** Records for the exercise follows **

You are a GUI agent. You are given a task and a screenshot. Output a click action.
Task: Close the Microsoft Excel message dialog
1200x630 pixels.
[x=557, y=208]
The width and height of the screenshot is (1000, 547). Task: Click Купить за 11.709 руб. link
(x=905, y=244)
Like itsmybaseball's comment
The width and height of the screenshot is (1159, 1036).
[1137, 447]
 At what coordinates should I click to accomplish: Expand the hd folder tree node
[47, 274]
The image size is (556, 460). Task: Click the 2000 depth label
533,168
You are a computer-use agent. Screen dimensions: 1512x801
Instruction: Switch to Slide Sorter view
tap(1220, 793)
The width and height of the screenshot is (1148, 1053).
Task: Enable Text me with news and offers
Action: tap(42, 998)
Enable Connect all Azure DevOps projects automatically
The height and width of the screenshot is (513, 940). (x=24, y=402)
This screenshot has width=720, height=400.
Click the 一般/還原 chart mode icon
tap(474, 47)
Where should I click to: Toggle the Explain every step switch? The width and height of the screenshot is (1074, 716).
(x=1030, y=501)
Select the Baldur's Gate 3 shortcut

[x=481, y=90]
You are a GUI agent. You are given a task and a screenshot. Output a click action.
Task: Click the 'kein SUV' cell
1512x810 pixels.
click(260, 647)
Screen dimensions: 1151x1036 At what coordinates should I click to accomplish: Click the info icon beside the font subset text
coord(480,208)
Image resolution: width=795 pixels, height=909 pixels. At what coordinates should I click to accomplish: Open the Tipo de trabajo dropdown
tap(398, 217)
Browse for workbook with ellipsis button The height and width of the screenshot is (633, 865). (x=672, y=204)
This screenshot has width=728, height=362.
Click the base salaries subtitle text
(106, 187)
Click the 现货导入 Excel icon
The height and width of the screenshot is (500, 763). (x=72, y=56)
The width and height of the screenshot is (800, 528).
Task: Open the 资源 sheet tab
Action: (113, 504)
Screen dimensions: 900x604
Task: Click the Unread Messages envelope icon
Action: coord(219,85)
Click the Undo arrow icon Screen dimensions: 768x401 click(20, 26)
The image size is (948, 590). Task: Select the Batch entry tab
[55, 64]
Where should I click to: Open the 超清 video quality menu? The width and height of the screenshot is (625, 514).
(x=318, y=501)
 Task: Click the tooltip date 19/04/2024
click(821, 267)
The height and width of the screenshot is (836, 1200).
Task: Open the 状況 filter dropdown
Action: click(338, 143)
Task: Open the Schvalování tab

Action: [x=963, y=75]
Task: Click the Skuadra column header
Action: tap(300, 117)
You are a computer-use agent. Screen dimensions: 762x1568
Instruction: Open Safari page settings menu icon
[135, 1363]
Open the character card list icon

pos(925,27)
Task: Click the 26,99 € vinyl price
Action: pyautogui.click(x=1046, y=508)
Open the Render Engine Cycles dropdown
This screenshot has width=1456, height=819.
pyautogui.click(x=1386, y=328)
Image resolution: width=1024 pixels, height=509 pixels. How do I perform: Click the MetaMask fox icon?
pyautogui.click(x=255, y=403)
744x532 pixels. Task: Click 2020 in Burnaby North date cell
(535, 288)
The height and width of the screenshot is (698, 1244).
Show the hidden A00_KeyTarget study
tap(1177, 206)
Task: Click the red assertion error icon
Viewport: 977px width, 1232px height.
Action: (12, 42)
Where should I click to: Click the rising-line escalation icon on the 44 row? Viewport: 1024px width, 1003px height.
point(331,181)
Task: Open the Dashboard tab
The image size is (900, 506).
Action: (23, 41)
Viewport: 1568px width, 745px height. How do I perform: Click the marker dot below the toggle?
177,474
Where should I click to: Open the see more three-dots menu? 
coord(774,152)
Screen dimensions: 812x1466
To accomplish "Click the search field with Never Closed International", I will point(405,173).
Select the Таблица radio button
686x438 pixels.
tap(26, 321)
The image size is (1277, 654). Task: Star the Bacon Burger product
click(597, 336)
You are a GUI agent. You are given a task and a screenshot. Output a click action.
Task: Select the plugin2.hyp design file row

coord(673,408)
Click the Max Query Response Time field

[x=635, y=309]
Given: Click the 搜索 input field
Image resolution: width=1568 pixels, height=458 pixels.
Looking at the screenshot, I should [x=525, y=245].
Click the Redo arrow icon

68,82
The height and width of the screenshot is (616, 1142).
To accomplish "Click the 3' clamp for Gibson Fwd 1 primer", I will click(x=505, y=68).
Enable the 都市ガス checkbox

** End of Records for the exercise **

All of the entries need to be given again, word for word.

Final answer:
You are a GUI agent. You are given a task and a screenshot. Output a click action.
Task: Close the Microsoft Excel message dialog
1200x630 pixels.
[x=557, y=208]
The width and height of the screenshot is (1000, 547). Task: Click Купить за 11.709 руб. link
(x=905, y=244)
Like itsmybaseball's comment
The width and height of the screenshot is (1159, 1036).
[1137, 447]
 At what coordinates should I click to accomplish: Expand the hd folder tree node
[47, 274]
The image size is (556, 460). Task: Click the 2000 depth label
533,168
You are a computer-use agent. Screen dimensions: 1512x801
Instruction: Switch to Slide Sorter view
tap(1220, 793)
The width and height of the screenshot is (1148, 1053).
Task: Enable Text me with news and offers
Action: tap(42, 998)
Enable Connect all Azure DevOps projects automatically
The height and width of the screenshot is (513, 940). (x=24, y=402)
This screenshot has width=720, height=400.
Click the 一般/還原 chart mode icon
tap(474, 47)
Where should I click to: Toggle the Explain every step switch? The width and height of the screenshot is (1074, 716).
(x=1030, y=501)
Select the Baldur's Gate 3 shortcut

[x=481, y=90]
You are a GUI agent. You are given a task and a screenshot. Output a click action.
Task: Click the 'kein SUV' cell
1512x810 pixels.
click(260, 647)
Screen dimensions: 1151x1036 At what coordinates should I click to accomplish: Click the info icon beside the font subset text
coord(480,208)
Image resolution: width=795 pixels, height=909 pixels. At what coordinates should I click to accomplish: Open the Tipo de trabajo dropdown
tap(398, 217)
Browse for workbook with ellipsis button The height and width of the screenshot is (633, 865). (x=672, y=204)
This screenshot has width=728, height=362.
Click the base salaries subtitle text
(106, 187)
Click the 现货导入 Excel icon
The height and width of the screenshot is (500, 763). (x=72, y=56)
The width and height of the screenshot is (800, 528).
Task: Open the 资源 sheet tab
Action: (113, 504)
Screen dimensions: 900x604
Task: Click the Unread Messages envelope icon
Action: coord(219,85)
Click the Undo arrow icon Screen dimensions: 768x401 click(20, 26)
The image size is (948, 590). Task: Select the Batch entry tab
[55, 64]
Where should I click to: Open the 超清 video quality menu? The width and height of the screenshot is (625, 514).
(x=318, y=501)
 Task: Click the tooltip date 19/04/2024
click(821, 267)
The height and width of the screenshot is (836, 1200).
Task: Open the 状況 filter dropdown
Action: click(338, 143)
Task: Open the Schvalování tab

Action: [x=963, y=75]
Task: Click the Skuadra column header
Action: tap(300, 117)
You are a computer-use agent. Screen dimensions: 762x1568
Instruction: Open Safari page settings menu icon
[135, 1363]
Open the character card list icon

pos(925,27)
Task: Click the 26,99 € vinyl price
Action: pyautogui.click(x=1046, y=508)
Open the Render Engine Cycles dropdown
This screenshot has width=1456, height=819.
pyautogui.click(x=1386, y=328)
Image resolution: width=1024 pixels, height=509 pixels. How do I perform: Click the MetaMask fox icon?
pyautogui.click(x=255, y=403)
744x532 pixels. Task: Click 2020 in Burnaby North date cell
(535, 288)
The height and width of the screenshot is (698, 1244).
Show the hidden A00_KeyTarget study
tap(1177, 206)
Task: Click the red assertion error icon
Viewport: 977px width, 1232px height.
Action: (12, 42)
Where should I click to: Click the rising-line escalation icon on the 44 row? Viewport: 1024px width, 1003px height.
point(331,181)
Task: Open the Dashboard tab
The image size is (900, 506).
Action: (23, 41)
Viewport: 1568px width, 745px height. How do I perform: Click the marker dot below the toggle?
177,474
Where should I click to: Open the see more three-dots menu? 
coord(774,152)
Screen dimensions: 812x1466
To accomplish "Click the search field with Never Closed International", I will point(405,173).
Select the Таблица radio button
686x438 pixels.
tap(26, 321)
The image size is (1277, 654). Task: Star the Bacon Burger product
click(597, 336)
You are a GUI agent. You are given a task and a screenshot. Output a click action.
Task: Select the plugin2.hyp design file row

coord(673,408)
Click the Max Query Response Time field

[x=635, y=309]
Given: Click the 搜索 input field
Image resolution: width=1568 pixels, height=458 pixels.
Looking at the screenshot, I should [x=525, y=245].
Click the Redo arrow icon

68,82
The height and width of the screenshot is (616, 1142).
To accomplish "Click the 3' clamp for Gibson Fwd 1 primer", I will click(x=505, y=68).
Enable the 都市ガス checkbox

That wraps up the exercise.